Jackson hasn't been surprised by what Mills has become. Champion basketballer. Australian leader. Indigenous leader. And now modern-day Mother Theresa can also be added to the list.
He's been part of an Australian movement on the court. At a time when the stocks of Aussie talent in the NBA seem to be continuously growing.
There was that 2014 NBA championship, when he was an integral part of their first title in seven years. Shooting the lights out from beyond the three-point arc to set up a match-winning lead to decide the title in game five.
Jackson always knew the Canberra Marist College student would come to this.
That the young boy from a Torres Strait Islander father and an Indigenous mother would grow into the leader, the Indigenous leader, he has become.
"I did. I think everybody that knew him did," Jackson said.
"Patty has an incredible platform and what he's done in promoting Australia and Indigenous Australians and what he's doing is incredible.
"So I think he's an iconic young man and he's got a huge future ahead of him, not just as a basketballer. I'm so proud of him."
How couldn't you be? Especially the manner in which he's done it. Simply by being himself. Simply by being there.
Shop local. It's been a motto of his trip. Just as the nectarine could be the emblem.
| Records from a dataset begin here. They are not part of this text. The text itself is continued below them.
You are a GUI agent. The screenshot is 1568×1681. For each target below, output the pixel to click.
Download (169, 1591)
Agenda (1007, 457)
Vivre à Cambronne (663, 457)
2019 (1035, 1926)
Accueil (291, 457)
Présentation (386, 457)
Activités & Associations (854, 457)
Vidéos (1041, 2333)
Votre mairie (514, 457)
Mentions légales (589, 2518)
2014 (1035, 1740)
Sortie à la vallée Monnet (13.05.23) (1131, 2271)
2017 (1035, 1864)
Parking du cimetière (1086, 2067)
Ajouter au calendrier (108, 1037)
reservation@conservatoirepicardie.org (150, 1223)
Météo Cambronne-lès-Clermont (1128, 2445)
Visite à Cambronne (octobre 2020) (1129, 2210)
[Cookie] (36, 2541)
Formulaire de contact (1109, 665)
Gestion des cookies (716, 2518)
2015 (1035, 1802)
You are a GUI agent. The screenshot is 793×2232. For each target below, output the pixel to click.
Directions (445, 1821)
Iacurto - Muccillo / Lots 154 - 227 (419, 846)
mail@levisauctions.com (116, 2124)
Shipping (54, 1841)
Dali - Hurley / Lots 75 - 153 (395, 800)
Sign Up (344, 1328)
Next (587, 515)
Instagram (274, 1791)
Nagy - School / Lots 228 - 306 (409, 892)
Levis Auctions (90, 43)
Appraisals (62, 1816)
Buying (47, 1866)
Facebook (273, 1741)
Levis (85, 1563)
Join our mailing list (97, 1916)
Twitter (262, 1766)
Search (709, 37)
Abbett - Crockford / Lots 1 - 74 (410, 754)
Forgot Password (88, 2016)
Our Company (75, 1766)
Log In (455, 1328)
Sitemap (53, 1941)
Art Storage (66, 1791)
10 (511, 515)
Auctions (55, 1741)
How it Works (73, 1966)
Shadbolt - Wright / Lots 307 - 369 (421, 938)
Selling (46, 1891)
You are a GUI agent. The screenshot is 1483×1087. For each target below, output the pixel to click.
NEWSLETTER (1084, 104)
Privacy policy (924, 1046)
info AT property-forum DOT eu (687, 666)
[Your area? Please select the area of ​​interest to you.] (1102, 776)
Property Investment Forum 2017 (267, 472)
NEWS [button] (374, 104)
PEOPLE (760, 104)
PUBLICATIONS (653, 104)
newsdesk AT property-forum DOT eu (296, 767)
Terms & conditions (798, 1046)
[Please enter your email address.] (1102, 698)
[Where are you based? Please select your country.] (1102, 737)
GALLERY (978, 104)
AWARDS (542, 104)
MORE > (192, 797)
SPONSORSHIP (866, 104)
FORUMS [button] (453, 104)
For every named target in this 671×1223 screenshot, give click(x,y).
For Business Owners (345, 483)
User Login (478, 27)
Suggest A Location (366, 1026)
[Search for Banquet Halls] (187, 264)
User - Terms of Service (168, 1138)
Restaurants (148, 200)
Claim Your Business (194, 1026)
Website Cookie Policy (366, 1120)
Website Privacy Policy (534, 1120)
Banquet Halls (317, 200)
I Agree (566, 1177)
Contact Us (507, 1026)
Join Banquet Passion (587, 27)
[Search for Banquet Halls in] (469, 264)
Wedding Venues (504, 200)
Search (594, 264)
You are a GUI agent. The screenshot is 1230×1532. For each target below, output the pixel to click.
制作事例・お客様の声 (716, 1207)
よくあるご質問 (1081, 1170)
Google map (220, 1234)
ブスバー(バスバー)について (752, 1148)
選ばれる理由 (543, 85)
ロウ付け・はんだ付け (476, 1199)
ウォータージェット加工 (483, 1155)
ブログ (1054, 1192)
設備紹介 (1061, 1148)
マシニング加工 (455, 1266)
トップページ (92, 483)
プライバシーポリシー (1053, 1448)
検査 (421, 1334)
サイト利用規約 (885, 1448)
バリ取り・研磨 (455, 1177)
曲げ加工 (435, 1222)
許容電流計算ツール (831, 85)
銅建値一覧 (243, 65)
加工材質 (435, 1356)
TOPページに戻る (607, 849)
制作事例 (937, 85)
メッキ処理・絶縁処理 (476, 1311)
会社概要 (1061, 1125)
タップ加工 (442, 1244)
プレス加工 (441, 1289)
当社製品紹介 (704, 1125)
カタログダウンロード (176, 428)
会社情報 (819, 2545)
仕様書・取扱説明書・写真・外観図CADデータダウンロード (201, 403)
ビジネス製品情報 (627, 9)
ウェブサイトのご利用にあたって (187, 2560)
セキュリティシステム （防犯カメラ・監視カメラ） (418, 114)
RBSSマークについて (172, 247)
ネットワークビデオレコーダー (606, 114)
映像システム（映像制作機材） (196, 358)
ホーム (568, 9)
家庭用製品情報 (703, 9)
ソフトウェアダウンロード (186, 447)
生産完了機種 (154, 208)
It was when he stopped at Martin's Orchard at Jerrawangala, south of Nowra, that the story about that began.
"Two lovely women were standing inside a little roadside shed, selling what they had left of the nectarines for the season," Mills tweeted.
"So we kindly asked if we could purchase everything they had and loaded two tray beds of fresh, tasty nectarines.
"After some very heartfelt hugs, we kept it moving."
Until he got to Nowra High School where the bounty was unloaded. Then it was back to Sydney. And back to the USA. With his All Star break done.
While there won't be a break for this All Star, there should be a flag. When he gets to Tokyo.